Customize your pasta

There are tons of fun and delicious ways to really make this easy roasted veggie pasta dish your own! Here’s what I can recommend:

  • Choose your veggies. Roasted broccoli, mushrooms and/or brussels sprouts would also be delicious. When winter hits try this recipe with roasted squash! Feel free to stir in spinach for an extra boost of greens, too, and add Mediterranean flavor by mixing in olives or feta instead of goat cheese — you do you.
  • Pick your cheese. I love the tangy flavor of goat cheese, but this pasta would also be delicious with crumbled feta.
  • Add protein. This roasted veggie pasta packs over 10g of protein per serving, but is the perfect base for your fav extra proteins. Keep it vegetarian by adding a can of chickpeas, or mix in grilled or baked chicken or shrimp!
  • Go vegan. Feel free to omit the goat cheese crumbles to keep the pasta vegan and dairy free.

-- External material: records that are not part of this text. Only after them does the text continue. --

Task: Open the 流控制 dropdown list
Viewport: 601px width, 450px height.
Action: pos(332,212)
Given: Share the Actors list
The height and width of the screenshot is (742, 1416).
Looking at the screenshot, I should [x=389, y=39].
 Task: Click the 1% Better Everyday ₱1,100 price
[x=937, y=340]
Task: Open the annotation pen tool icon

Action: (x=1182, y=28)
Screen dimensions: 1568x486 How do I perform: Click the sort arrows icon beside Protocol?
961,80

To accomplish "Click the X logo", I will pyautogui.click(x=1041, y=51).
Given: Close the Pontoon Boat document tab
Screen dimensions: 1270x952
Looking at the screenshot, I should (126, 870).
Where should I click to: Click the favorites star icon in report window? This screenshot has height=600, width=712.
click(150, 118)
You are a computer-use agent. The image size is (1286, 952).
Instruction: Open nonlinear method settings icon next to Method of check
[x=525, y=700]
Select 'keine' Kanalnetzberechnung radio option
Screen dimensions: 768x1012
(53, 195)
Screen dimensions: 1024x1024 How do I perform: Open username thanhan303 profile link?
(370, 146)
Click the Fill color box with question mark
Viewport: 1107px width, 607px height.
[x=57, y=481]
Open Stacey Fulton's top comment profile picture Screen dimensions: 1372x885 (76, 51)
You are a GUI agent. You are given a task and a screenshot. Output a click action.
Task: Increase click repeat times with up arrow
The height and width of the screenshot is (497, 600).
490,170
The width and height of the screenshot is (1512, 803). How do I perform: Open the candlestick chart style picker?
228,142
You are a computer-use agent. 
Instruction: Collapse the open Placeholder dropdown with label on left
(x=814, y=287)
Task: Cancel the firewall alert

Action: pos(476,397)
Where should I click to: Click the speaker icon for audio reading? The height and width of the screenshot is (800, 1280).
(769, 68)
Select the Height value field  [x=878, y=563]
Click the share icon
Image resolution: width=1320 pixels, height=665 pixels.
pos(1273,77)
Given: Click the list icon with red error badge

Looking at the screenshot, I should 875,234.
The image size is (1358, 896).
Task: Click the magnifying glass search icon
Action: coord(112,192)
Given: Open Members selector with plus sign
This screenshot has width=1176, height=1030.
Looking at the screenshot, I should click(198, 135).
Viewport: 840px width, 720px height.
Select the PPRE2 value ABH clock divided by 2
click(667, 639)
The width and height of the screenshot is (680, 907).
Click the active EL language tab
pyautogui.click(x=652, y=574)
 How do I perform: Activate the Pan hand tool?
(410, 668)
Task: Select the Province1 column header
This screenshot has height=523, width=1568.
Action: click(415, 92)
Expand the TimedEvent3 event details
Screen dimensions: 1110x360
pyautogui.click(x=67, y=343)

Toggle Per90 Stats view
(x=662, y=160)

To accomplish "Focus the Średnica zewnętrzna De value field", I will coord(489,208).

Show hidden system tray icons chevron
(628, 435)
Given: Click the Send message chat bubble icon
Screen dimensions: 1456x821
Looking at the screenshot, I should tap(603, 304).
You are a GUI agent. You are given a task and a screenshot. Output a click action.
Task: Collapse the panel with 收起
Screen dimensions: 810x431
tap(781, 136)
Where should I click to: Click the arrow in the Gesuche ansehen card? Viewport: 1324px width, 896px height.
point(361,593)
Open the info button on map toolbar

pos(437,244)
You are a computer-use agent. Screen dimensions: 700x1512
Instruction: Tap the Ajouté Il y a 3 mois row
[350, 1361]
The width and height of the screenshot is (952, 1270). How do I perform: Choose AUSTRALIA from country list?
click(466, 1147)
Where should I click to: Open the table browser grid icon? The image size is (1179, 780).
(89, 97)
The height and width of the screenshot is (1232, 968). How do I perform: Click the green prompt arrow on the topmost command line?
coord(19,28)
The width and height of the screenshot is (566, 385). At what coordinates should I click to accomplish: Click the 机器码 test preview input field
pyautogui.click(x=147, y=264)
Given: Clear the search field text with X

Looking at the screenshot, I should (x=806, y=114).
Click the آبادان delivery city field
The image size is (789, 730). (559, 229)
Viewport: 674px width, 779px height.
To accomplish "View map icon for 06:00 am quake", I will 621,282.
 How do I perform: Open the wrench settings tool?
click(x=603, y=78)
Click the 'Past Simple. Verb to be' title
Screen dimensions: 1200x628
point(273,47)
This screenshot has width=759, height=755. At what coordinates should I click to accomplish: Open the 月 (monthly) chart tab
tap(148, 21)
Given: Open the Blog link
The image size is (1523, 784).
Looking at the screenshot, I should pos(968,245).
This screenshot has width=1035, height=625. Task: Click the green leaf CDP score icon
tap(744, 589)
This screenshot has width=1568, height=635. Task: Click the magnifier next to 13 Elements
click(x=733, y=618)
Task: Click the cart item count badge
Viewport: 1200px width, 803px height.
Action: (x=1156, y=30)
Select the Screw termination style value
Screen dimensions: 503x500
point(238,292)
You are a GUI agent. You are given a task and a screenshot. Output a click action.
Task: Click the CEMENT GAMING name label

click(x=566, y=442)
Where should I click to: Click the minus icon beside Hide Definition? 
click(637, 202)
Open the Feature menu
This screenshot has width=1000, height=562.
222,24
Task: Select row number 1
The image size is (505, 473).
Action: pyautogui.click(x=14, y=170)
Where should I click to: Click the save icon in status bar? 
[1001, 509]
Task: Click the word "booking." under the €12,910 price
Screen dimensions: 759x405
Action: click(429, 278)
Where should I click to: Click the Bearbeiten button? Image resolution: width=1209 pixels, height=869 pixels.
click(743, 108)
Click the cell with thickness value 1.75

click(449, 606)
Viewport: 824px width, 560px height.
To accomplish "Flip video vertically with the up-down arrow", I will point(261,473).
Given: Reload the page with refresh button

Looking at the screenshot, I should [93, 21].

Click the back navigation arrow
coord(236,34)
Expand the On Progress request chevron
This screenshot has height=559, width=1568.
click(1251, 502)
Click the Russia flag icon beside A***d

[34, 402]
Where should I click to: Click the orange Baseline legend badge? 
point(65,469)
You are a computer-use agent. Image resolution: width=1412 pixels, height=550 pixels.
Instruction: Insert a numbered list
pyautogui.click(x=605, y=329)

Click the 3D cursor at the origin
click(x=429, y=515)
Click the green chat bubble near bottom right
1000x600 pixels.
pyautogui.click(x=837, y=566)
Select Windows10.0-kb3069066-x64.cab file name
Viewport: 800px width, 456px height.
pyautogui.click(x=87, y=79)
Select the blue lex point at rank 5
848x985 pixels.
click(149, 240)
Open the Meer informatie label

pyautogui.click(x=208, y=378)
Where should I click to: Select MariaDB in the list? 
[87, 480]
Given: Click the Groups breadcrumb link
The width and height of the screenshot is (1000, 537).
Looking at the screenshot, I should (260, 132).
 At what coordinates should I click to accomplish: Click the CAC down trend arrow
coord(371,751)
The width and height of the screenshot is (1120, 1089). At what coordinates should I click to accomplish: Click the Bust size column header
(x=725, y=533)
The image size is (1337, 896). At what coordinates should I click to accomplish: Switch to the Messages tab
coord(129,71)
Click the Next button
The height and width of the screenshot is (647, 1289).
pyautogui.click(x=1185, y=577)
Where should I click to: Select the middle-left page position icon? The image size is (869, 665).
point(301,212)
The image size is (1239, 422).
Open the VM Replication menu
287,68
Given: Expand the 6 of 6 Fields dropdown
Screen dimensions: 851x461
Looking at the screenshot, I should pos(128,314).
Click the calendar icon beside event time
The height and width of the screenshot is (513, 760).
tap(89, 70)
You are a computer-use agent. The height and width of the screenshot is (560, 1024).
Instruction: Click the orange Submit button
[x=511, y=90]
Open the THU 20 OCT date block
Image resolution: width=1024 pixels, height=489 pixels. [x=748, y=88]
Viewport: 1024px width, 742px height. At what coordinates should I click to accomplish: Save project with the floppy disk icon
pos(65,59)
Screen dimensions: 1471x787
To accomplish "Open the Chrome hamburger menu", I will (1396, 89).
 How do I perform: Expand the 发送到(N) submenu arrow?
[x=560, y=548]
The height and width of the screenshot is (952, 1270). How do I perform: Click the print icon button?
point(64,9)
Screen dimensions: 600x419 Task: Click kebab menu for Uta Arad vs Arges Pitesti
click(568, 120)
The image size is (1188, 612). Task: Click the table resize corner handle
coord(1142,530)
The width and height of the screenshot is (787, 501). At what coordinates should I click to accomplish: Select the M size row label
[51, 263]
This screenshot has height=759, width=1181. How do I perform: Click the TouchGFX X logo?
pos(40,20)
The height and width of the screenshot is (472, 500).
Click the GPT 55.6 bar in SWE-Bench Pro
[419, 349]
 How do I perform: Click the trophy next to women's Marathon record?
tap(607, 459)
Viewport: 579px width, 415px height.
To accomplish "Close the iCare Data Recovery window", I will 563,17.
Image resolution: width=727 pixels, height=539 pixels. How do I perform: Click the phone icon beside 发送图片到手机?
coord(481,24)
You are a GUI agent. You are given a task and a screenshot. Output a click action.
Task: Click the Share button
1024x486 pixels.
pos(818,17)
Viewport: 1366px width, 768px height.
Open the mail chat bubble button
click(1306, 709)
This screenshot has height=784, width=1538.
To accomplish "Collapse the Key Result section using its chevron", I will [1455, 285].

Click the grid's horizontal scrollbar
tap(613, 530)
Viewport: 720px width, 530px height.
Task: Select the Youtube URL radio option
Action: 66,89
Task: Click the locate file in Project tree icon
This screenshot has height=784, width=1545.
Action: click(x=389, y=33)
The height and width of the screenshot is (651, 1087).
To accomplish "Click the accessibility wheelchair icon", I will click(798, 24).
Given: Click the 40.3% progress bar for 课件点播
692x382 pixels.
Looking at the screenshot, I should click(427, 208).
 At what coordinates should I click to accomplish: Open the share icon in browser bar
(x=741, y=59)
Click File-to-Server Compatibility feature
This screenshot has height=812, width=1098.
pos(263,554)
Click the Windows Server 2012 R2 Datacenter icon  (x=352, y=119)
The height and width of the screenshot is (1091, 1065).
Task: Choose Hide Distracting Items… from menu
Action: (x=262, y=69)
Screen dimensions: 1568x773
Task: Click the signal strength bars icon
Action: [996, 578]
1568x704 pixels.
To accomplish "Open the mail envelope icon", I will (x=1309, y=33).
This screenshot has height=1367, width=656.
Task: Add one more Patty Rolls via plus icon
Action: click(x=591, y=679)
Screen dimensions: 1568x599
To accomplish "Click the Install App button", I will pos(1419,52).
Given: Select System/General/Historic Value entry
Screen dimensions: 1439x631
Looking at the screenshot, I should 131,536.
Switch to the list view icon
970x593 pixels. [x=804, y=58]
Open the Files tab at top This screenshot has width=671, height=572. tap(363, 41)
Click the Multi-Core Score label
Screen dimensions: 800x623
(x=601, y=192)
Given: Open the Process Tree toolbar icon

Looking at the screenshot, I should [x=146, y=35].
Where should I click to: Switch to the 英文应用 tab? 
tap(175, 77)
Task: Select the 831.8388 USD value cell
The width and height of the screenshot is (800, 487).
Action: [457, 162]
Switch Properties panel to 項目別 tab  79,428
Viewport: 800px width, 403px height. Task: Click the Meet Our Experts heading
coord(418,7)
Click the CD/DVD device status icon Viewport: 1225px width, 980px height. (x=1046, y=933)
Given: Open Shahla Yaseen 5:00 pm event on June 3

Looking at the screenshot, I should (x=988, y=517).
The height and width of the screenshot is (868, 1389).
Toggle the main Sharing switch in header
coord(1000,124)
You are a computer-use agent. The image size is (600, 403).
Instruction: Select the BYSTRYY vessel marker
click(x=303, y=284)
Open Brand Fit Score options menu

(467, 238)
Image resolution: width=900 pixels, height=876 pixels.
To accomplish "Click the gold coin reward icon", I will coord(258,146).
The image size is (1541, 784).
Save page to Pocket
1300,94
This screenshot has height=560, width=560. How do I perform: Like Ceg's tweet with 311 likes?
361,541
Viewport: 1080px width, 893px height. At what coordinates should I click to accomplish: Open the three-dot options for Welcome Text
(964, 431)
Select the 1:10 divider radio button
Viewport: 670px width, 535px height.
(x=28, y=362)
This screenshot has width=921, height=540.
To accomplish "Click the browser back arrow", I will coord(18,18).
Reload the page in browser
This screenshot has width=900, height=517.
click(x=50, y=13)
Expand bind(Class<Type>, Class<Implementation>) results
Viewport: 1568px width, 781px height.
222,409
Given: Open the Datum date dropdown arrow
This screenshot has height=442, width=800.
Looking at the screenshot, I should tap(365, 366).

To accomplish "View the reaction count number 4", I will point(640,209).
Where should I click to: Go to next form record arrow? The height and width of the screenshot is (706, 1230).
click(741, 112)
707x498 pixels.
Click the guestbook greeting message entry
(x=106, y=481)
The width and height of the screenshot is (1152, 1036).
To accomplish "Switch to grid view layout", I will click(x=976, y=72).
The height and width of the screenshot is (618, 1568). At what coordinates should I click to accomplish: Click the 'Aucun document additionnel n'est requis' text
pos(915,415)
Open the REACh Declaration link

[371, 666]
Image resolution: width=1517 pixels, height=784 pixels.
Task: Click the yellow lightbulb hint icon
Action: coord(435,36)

homemade cashew pesto in a bowl for a roasted vegetable pasta recipe

Can I use a different grain?

Sure! You can choose any pasta shape you’d like (even gluten free, as I mentioned) or you can try this recipe with quinoa, farro or pearl couscous. Note using quinoa would keep the recipe gluten free, too.

roasted vegetables on a sheet pan for roasted vegetable pasta

Perfect roasted veggie pasta in 4 steps

  1. Roast your veggies. Preheat your oven and divide the veggies between two trays lined with parchment paper. Drizzle each with olive oil and a sprinkle garlic powder and salt and pepper. Toss everything together, then spread out evenly on each pan and roast. Stir the veggies and rotate the pan halfway through the baking time.
  2. Make the pesto. While the veggies are roasting, you can make the pesto: add the following to the bowl of a food processor or high powered blender: cashews, basil avocado/olive oil, salt and water to thin. Process until thick, but smooth. Set aside.
  3. Cook the pasta. Next, cook the noodles according to the directions on the package until it’s al dente. Drain, then add back to the pot.
  4. Toss together & serve. Add the pesto, roasted veggies and half of the goat cheese to the pasta. Divide into bowls or meal prep containers, garnish with remaining goat cheese and extra basil leaves. Then serve & devour!

See how to make the roasted vegetable pasta

Looking to grill the vegetables?

You can! Fire up the grill this season and get all of my best tips & tricks for grilling vegetables here. Once they’re grilled, add them to the recipe as written and enjoy!

healthy roasted vegetable pasta with goat cheese in bowls

Make it extra creamy

After you cook your pasta, reserve a few tablespoons of the starchy pasta water and add it to the homemade pesto. That will create an extra creamy pesto sauce and be even more delicious when you mix it all together with the goat cheese.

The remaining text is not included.